These past few weeks we've been contacting adoption agencies to get their requirements, getting a feel for what we need to do at home to be ready, and getting in touch with others who have been through this process.
Unfortunately we've hit a few setbacks. Impossible ones? Nope. Not for God. But ones that will be more of a challenge to work through. I hesitate to say here which ones they are, as parts of them are current hot-button topics.
I feel at a crossroads of sorts. Do we pursue one way, knowing we probably won't get very far and see many challenges ahead of us? Or do we pursue the other way, potentially waiting years? I'm not sure. But I do know God has answered our prayers before and he will guide us again.
To speak honestly, I'm somewhat discouraged. I'm not giving up hope or do I feel that God can't do it. I know He can! But I've placed expectations on this journey that, of course, were not met. Don't we have a tendency to do that with many things in life? Marriage? Kids? Life? I know I do. But God's timing and process is usually different than ours. And if we let him take control, we'll be pleasantly surprised at the outcome and how many times it's easier than we think.

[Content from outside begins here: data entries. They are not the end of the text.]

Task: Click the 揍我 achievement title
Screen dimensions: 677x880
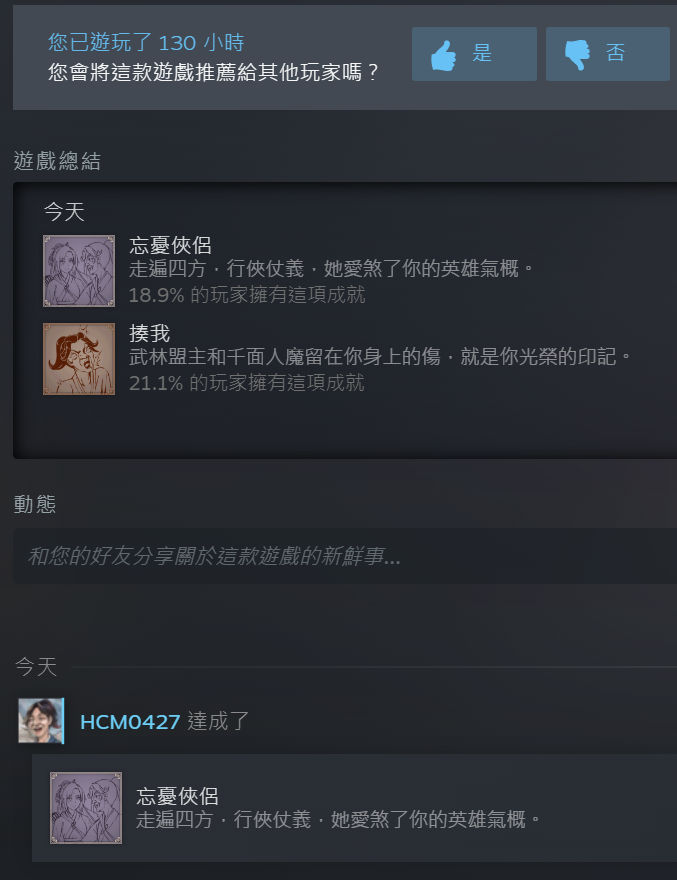Action: pos(149,333)
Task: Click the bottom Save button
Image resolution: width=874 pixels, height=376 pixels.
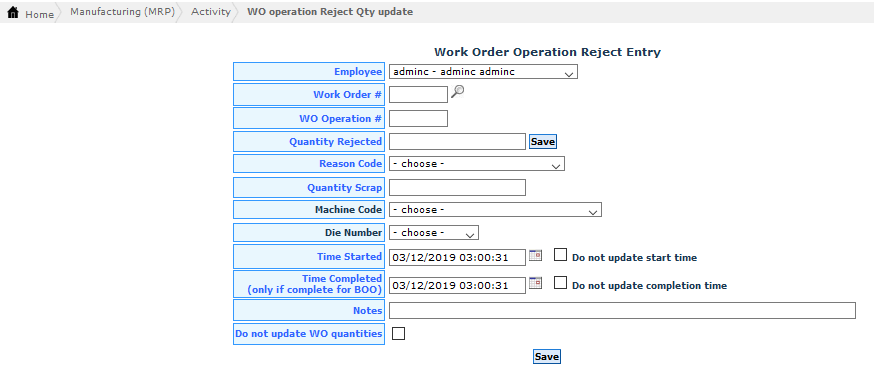Action: click(x=547, y=357)
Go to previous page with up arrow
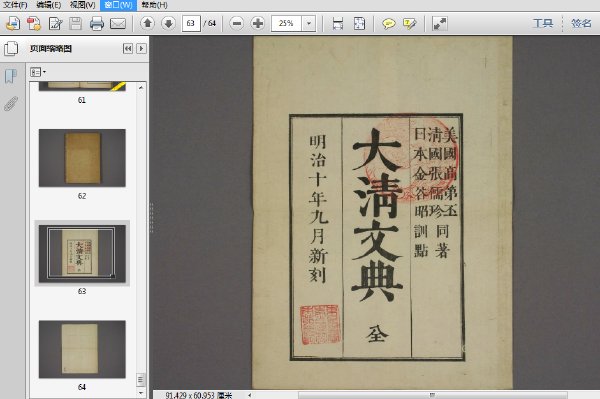 tap(147, 23)
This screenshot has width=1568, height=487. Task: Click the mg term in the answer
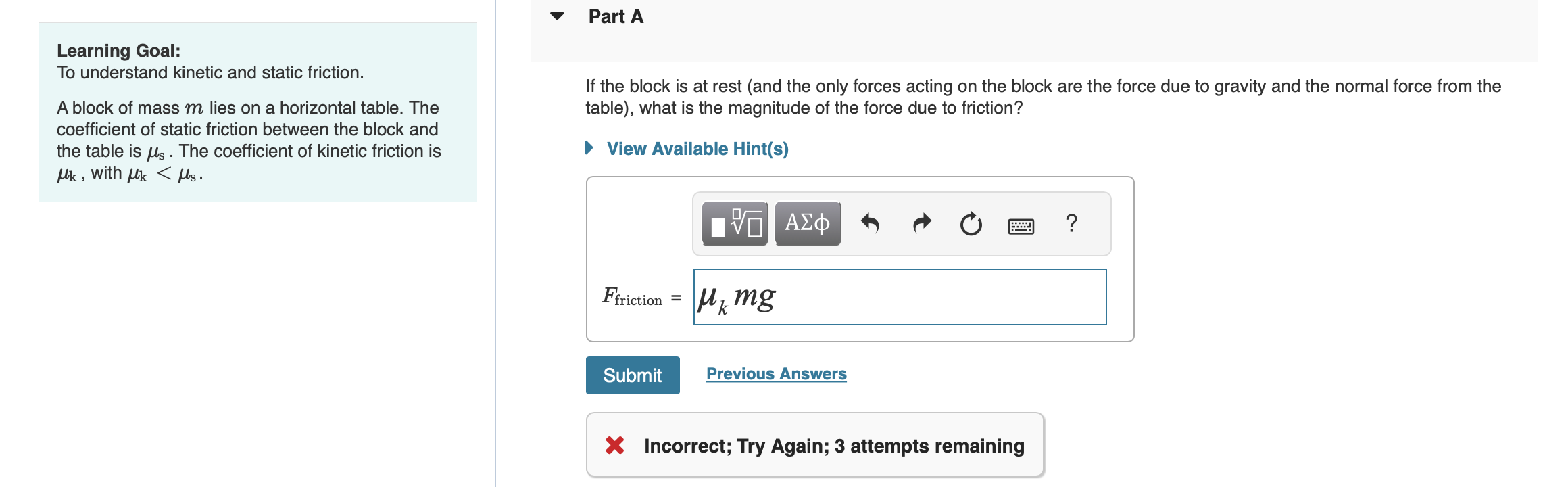[756, 296]
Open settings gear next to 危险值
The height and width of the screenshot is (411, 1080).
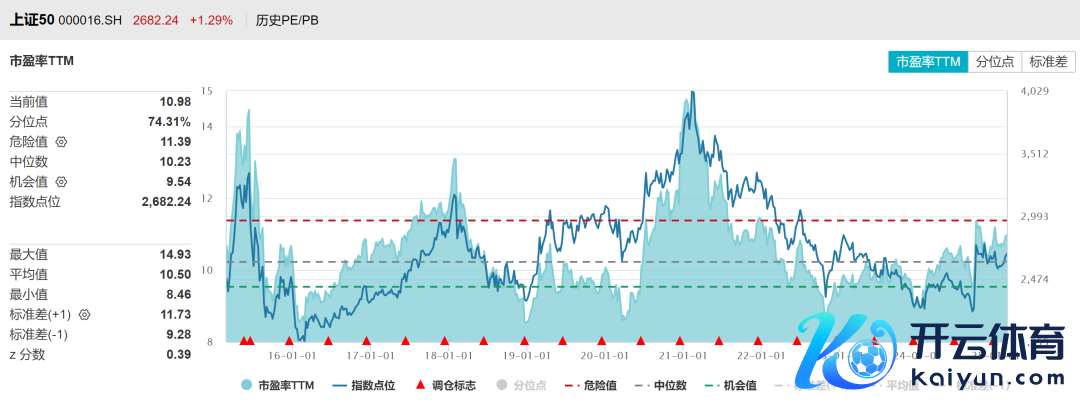point(61,142)
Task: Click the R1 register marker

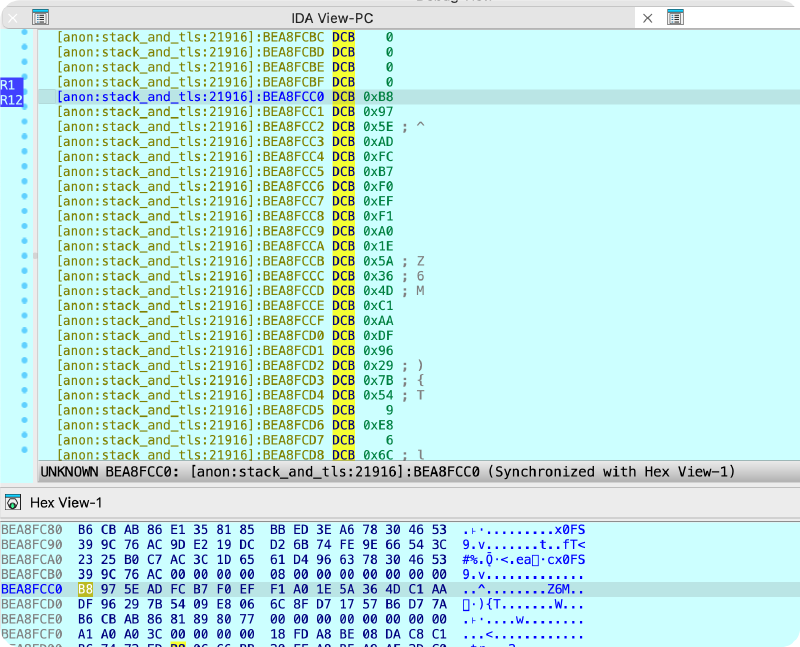Action: click(x=9, y=85)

So with that, I am encouraged that God has brought us this far. I am encouraged that He would trust us with this. I am encouraged that we've discovered the challenges of going one route that could prevent us many years of heartache before we went that direction. I am encouraged that God is working behind the scenes for us. I am encouraged that God is on our side! I am encouraged that our family is behind us and praying with us. I am encouraged that we have a support group to help us along. I am encouraged that God himself cares enough to lead us through this.